● **What to work on**:
In the entries below, begin at the line with "This screenshot has height=699, width=1248." and stop after the line with "The width and"; output those lines exactly and omit the pictures.

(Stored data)

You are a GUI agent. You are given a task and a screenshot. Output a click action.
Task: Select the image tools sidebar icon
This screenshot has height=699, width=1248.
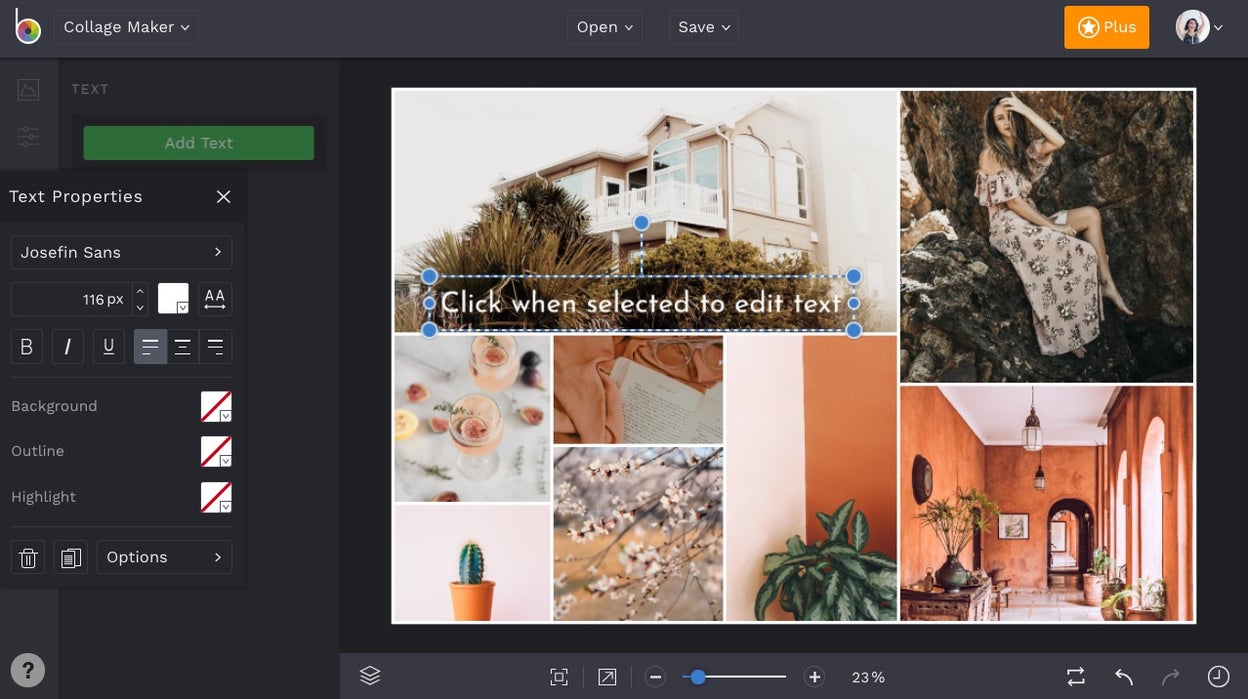[x=28, y=89]
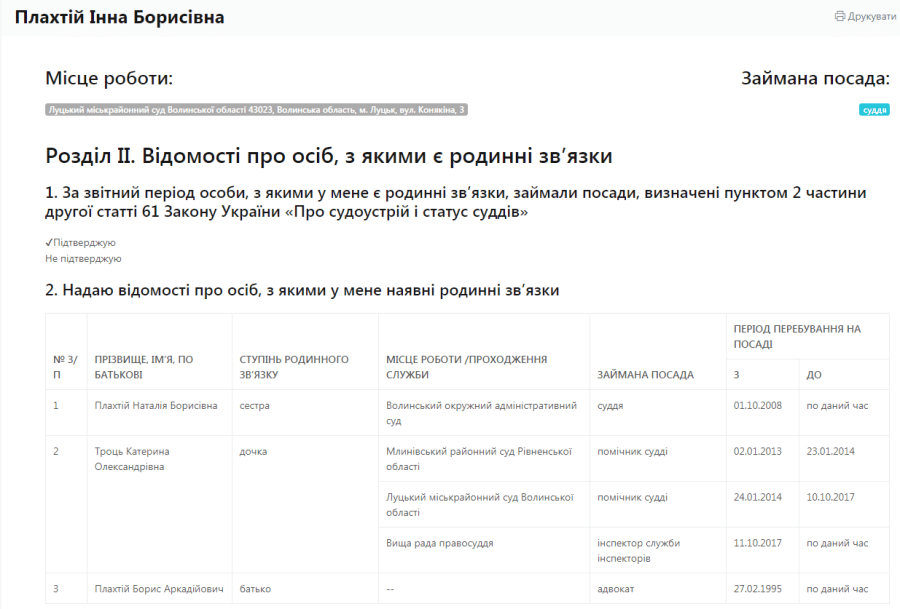This screenshot has height=609, width=900.
Task: Click the Період перебування на посаді header
Action: pyautogui.click(x=796, y=335)
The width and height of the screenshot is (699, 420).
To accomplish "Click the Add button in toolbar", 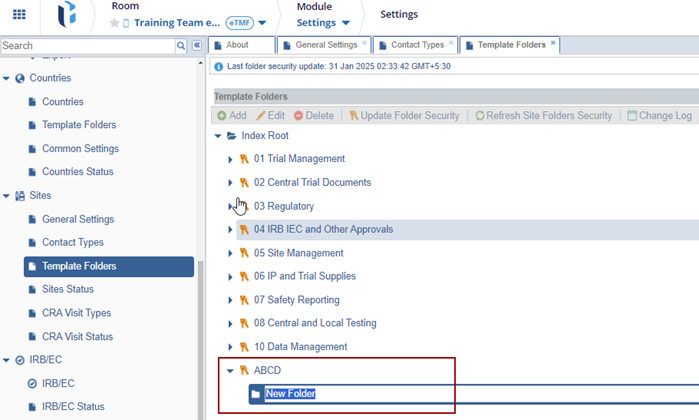I will 231,116.
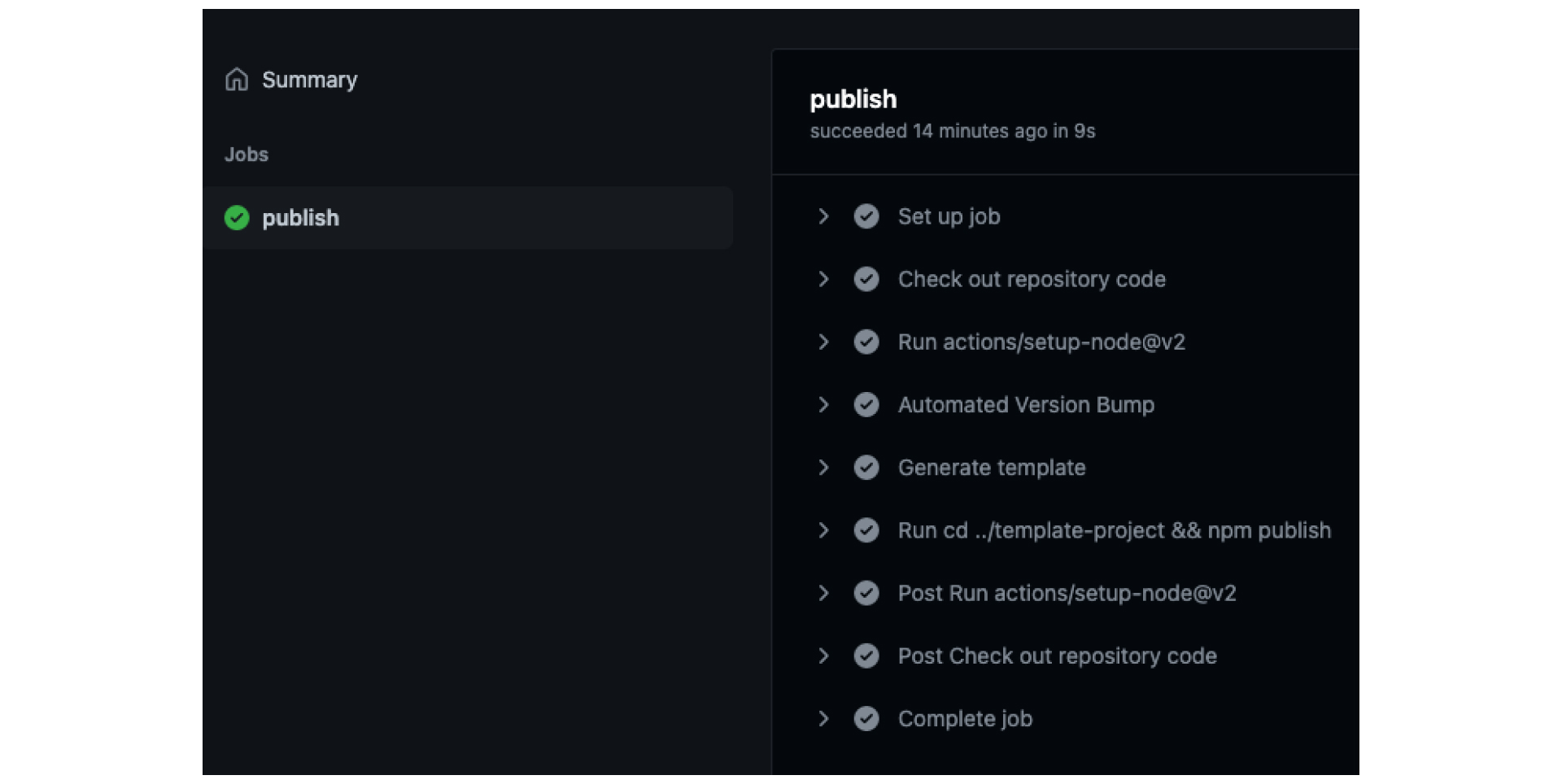Image resolution: width=1562 pixels, height=784 pixels.
Task: Open the Check out repository code step
Action: [x=1032, y=279]
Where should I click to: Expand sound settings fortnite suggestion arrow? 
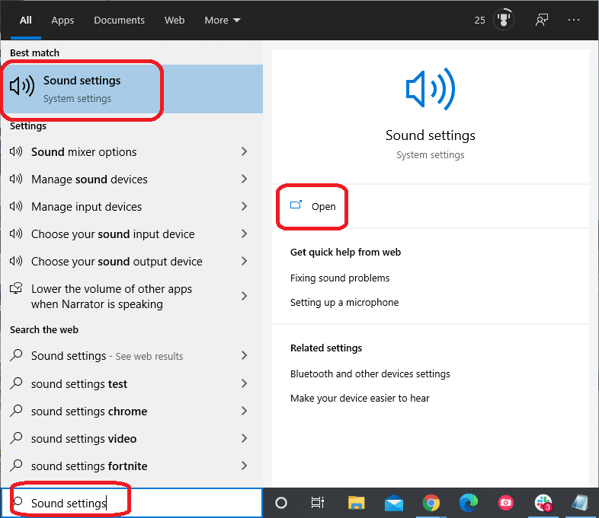click(x=244, y=466)
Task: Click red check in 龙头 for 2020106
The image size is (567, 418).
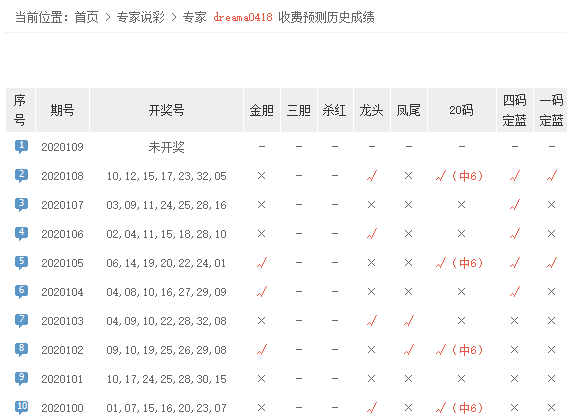Action: tap(371, 234)

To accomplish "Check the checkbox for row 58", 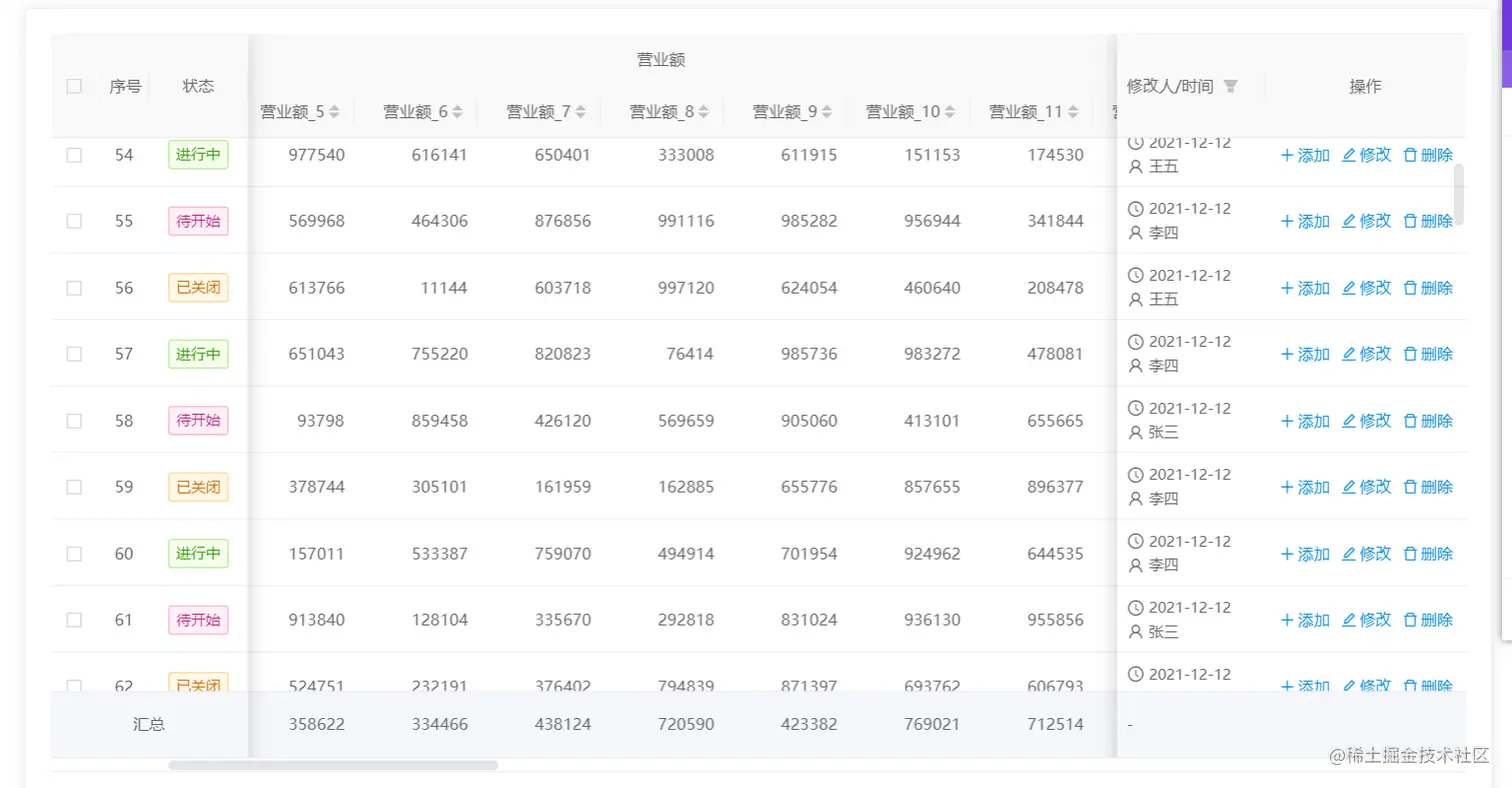I will click(x=73, y=421).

● **Task result**:
This screenshot has height=699, width=1248.
[x=28, y=89]
This screenshot has height=609, width=900.
Task: Click the Період перебування на посаді header
Action: pyautogui.click(x=796, y=335)
The width and height of the screenshot is (699, 420).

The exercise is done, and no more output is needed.